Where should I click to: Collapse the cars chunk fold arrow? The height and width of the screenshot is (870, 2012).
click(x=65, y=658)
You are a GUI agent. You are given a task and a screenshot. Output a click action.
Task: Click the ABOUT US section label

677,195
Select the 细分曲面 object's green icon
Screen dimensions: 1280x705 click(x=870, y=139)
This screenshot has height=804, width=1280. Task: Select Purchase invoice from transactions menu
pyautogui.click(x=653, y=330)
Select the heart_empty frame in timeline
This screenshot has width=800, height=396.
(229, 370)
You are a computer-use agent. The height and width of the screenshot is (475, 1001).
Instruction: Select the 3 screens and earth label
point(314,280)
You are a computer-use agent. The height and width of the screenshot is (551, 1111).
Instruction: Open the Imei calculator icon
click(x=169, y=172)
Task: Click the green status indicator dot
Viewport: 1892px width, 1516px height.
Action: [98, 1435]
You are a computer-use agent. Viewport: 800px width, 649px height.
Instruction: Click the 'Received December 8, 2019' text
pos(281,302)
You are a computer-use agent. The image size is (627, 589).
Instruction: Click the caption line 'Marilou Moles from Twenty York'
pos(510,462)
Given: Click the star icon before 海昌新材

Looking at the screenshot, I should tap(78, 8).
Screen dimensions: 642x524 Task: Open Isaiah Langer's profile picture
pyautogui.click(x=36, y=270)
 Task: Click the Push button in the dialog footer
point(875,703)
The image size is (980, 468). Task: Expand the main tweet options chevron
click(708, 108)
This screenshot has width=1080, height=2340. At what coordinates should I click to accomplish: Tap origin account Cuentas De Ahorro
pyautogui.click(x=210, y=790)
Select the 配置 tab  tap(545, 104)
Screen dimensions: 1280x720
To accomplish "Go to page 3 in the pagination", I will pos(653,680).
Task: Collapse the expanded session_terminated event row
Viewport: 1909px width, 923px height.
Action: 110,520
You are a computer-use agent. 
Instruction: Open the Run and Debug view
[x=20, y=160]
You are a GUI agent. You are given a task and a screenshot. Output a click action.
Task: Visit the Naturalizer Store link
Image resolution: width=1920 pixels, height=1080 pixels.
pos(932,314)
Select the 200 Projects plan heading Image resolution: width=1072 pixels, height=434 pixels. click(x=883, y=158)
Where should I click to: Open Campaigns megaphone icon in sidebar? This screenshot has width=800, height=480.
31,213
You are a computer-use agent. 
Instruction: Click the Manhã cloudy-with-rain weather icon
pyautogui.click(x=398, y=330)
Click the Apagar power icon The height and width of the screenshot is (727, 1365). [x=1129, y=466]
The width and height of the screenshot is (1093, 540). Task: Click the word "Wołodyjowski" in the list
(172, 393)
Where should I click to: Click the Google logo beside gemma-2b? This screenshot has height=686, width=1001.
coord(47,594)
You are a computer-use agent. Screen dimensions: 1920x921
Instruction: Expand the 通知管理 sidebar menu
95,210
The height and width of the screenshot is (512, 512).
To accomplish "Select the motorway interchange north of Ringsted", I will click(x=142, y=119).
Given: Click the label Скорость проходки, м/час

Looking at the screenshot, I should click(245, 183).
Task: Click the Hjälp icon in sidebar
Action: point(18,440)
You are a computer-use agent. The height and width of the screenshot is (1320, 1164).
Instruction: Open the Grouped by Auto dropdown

=======

--- Problem to work on ---
Every entry should be output again exactly as written.

--- Reply to the task ---
Where should I click to: Collapse the cars chunk fold arrow? The height and width of the screenshot is (870, 2012).
click(x=65, y=658)
You are a GUI agent. You are given a task and a screenshot. Output a click action.
Task: Click the ABOUT US section label

677,195
Select the 细分曲面 object's green icon
Screen dimensions: 1280x705 click(x=870, y=139)
This screenshot has height=804, width=1280. Task: Select Purchase invoice from transactions menu
pyautogui.click(x=653, y=330)
Select the heart_empty frame in timeline
This screenshot has width=800, height=396.
(229, 370)
You are a computer-use agent. The height and width of the screenshot is (475, 1001).
Instruction: Select the 3 screens and earth label
point(314,280)
You are a computer-use agent. The height and width of the screenshot is (551, 1111).
Instruction: Open the Imei calculator icon
click(x=169, y=172)
Task: Click the green status indicator dot
Viewport: 1892px width, 1516px height.
Action: [98, 1435]
You are a computer-use agent. Viewport: 800px width, 649px height.
Instruction: Click the 'Received December 8, 2019' text
pos(281,302)
You are a computer-use agent. The image size is (627, 589).
Instruction: Click the caption line 'Marilou Moles from Twenty York'
pos(510,462)
Given: Click the star icon before 海昌新材

Looking at the screenshot, I should tap(78, 8).
Screen dimensions: 642x524 Task: Open Isaiah Langer's profile picture
pyautogui.click(x=36, y=270)
 Task: Click the Push button in the dialog footer
point(875,703)
The image size is (980, 468). Task: Expand the main tweet options chevron
click(708, 108)
This screenshot has width=1080, height=2340. At what coordinates should I click to accomplish: Tap origin account Cuentas De Ahorro
pyautogui.click(x=210, y=790)
Select the 配置 tab  tap(545, 104)
Screen dimensions: 1280x720
To accomplish "Go to page 3 in the pagination", I will pos(653,680).
Task: Collapse the expanded session_terminated event row
Viewport: 1909px width, 923px height.
Action: 110,520
You are a computer-use agent. 
Instruction: Open the Run and Debug view
[x=20, y=160]
You are a GUI agent. You are given a task and a screenshot. Output a click action.
Task: Visit the Naturalizer Store link
Image resolution: width=1920 pixels, height=1080 pixels.
pos(932,314)
Select the 200 Projects plan heading Image resolution: width=1072 pixels, height=434 pixels. click(x=883, y=158)
Where should I click to: Open Campaigns megaphone icon in sidebar? This screenshot has width=800, height=480.
31,213
You are a computer-use agent. 
Instruction: Click the Manhã cloudy-with-rain weather icon
pyautogui.click(x=398, y=330)
Click the Apagar power icon The height and width of the screenshot is (727, 1365). [x=1129, y=466]
The width and height of the screenshot is (1093, 540). Task: Click the word "Wołodyjowski" in the list
(172, 393)
Where should I click to: Click the Google logo beside gemma-2b? This screenshot has height=686, width=1001.
coord(47,594)
You are a computer-use agent. Screen dimensions: 1920x921
Instruction: Expand the 通知管理 sidebar menu
95,210
The height and width of the screenshot is (512, 512).
To accomplish "Select the motorway interchange north of Ringsted", I will click(x=142, y=119).
Given: Click the label Скорость проходки, м/час

Looking at the screenshot, I should click(245, 183).
Task: Click the Hjälp icon in sidebar
Action: point(18,440)
You are a computer-use agent. The height and width of the screenshot is (1320, 1164).
Instruction: Open the Grouped by Auto dropdown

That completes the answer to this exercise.